Die Zeitbombe in Serbien tickt

Nach dem Mord an dem serbischen Regierungschef steuert das Land auf eine tiefe politische Krise zu. Ein Nachfolger für Zoran Djindjić ist derzeit noch nicht in Sicht. Zudem legt der Mord wieder einmal grundsätzliche Schwachstellen des Systems offen

aus Belgrad ANDREJ IVANJI

Zoran Djindić sei die „Hälfte“ der Demokratischen Partei (DS) und der „treibende Motor“ der Reformen in Serbien gewesen, sagte sein Freund und Stellvertreter in der Partei, Zoran Zivković, bestürzt. Schon bald könnten sich seine Worte als bittere Wahrheit erweisen: Serbien steuert auf eine tiefe politische Krise zu. Die enthauptete Regierung hat nur eine knappe Mehrheit im Parlament, die Regierungschef Djindjić dank seiner Autorität und je nach Bedarf die Koalitionspartner wechselnd immer wieder behaupten konnte.

Wer immer Djindjić’ Nachfolger sein wird – er hat nur geringe Chancen, die Mehrheit für die Reformregierung zu sichern. Eine Integrationsfigur in der aus siebzehn Parteien bestehenden Koalition DOS zeichnet sich nicht ab. Vorgezogene Parlamentswahlen werden immer realistischer. Laut Umfragen würden die um die „Demokratische Partei Serbiens“ (DSS) und Vojislav Koštunica versammelten rechts-konservativen, nationalistischen Kräfte glatt gewinnen.
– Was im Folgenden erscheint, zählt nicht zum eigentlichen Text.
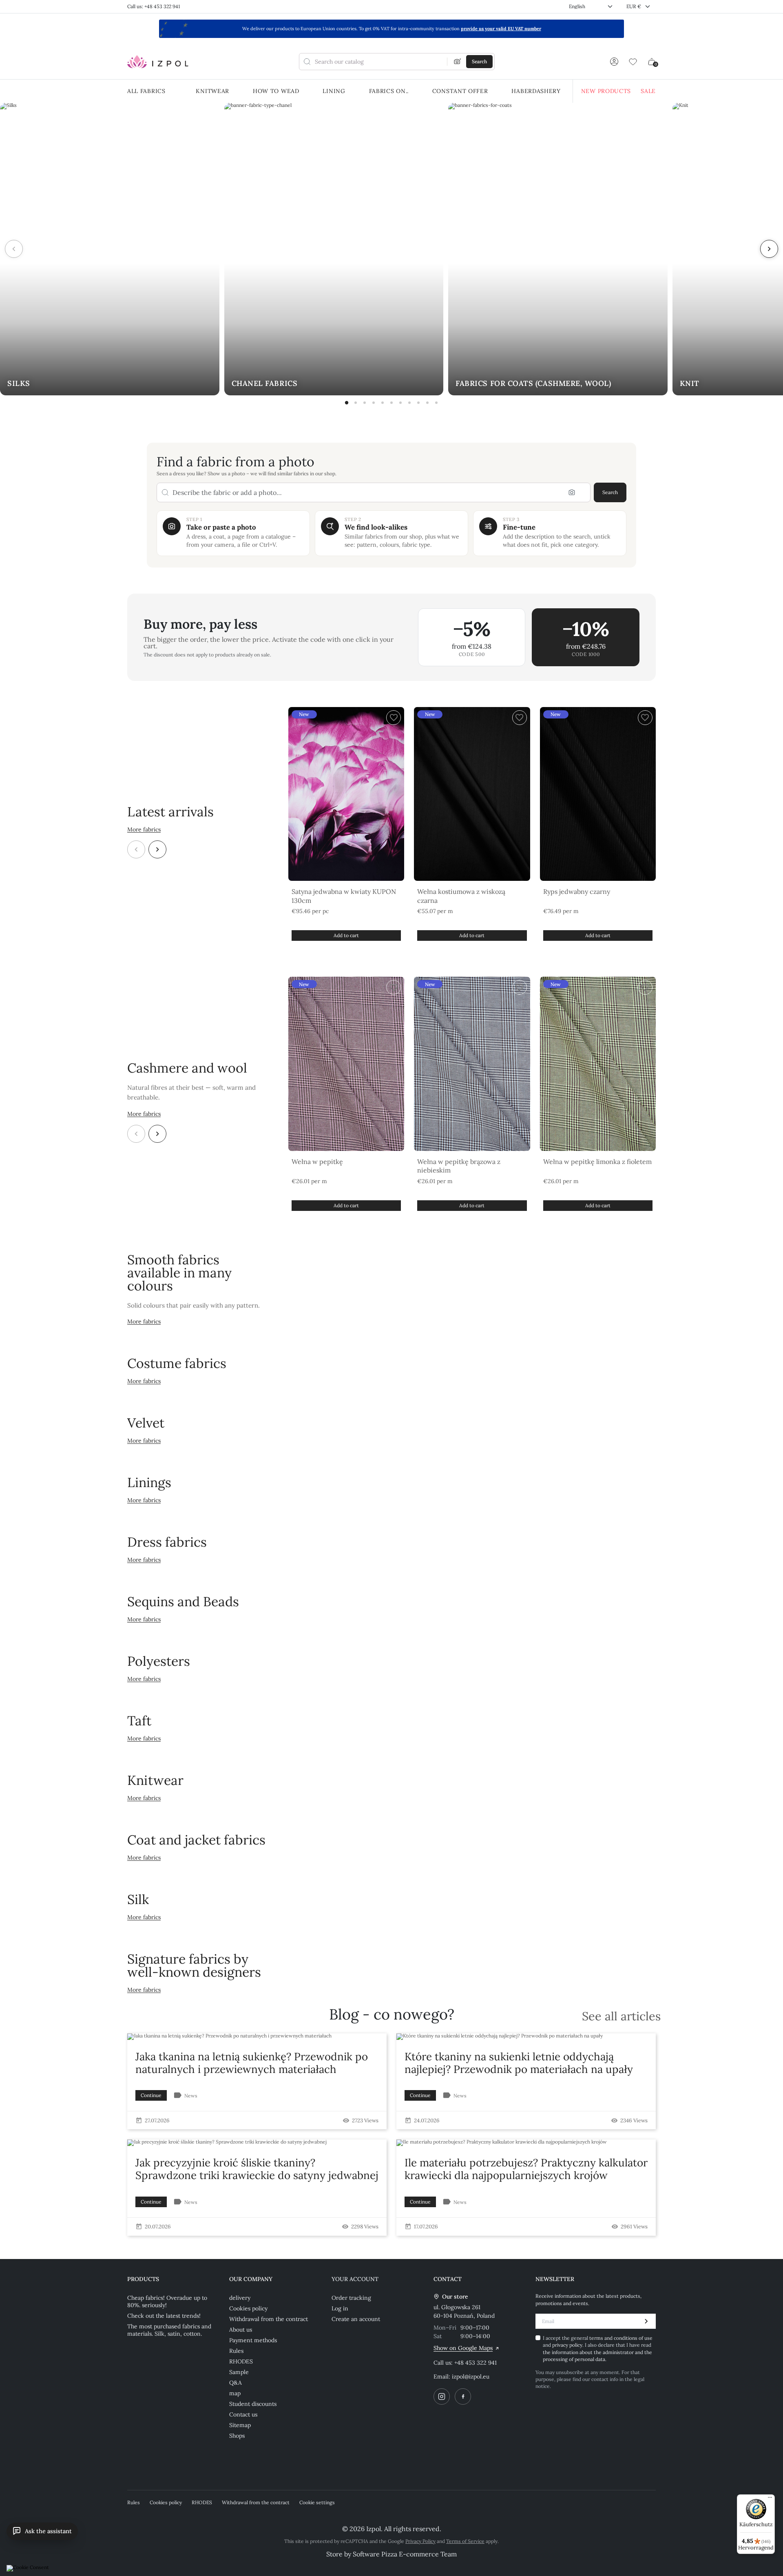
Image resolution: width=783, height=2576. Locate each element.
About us (240, 2329)
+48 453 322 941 (475, 2362)
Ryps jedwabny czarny (576, 891)
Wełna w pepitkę (317, 1161)
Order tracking (351, 2297)
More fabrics (144, 829)
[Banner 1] (347, 403)
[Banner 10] (427, 403)
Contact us (243, 2414)
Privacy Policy (420, 2541)
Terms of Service (465, 2541)
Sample (239, 2372)
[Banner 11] (436, 403)
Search (610, 492)
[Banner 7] (400, 403)
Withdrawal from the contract (268, 2319)
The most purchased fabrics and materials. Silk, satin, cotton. (169, 2330)
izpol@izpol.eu (470, 2376)
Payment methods (253, 2340)
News (190, 2096)
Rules (236, 2350)
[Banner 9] (418, 403)
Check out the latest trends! (164, 2315)
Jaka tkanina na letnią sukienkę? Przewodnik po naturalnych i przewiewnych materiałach (251, 2063)
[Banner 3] (365, 403)
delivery (239, 2297)
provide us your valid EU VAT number (501, 28)
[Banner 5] (382, 403)
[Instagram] (442, 2396)
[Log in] (614, 61)
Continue (151, 2095)
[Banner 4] (373, 403)
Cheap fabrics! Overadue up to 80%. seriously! (167, 2301)
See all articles (621, 2016)
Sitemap (240, 2425)
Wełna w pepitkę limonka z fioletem (597, 1161)
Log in (340, 2308)
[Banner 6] (391, 403)
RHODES (241, 2361)
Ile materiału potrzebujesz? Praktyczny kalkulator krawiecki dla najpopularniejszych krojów (526, 2169)
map (235, 2393)
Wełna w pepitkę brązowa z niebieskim (458, 1166)
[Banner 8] (409, 403)
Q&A (235, 2382)
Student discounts (252, 2404)
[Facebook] (463, 2396)
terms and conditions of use (620, 2338)
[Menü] (770, 2499)
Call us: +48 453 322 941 (153, 6)
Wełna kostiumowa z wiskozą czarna (461, 895)
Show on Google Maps (463, 2348)
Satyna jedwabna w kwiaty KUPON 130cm (344, 895)
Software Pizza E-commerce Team (405, 2554)
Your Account (355, 2279)
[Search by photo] (457, 62)
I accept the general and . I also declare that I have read (597, 2348)
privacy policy (567, 2345)
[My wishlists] (633, 61)
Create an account (356, 2319)
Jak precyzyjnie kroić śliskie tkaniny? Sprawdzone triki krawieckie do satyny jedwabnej (256, 2169)
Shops (237, 2435)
Analytiker meinen, dass die DSS weder in der Lage wäre, mit dem organisierten Verbrechen abzurechnen, noch den Willen hätte, die vom UN-Tribunal in Den Haag wegen Kriegsverbrechen angeklagten serbisch-montenegrinischen Staatsbürger festzunehmen und auszuliefern.

Nach dem tödlichen Anschlag auf Djindjić kommen alle Schwächen Serbiens zum Vorschein: Das Land hat weder eine Verfassung noch einen Präsidenten. Der Status des Kosovo und der Vojvodina sind nicht geregelt. Im Süden Serbiens sind albanische Extremisten wieder aktiv. Die Reformen in Polizei und Justiz stagnieren, die zivile Kontrolle der Streitkräfte ist fragwürdig. Hinzu kommt eine enorm hohe Arbeitslosigkeit, die soziale Unruhen auslösen könnte.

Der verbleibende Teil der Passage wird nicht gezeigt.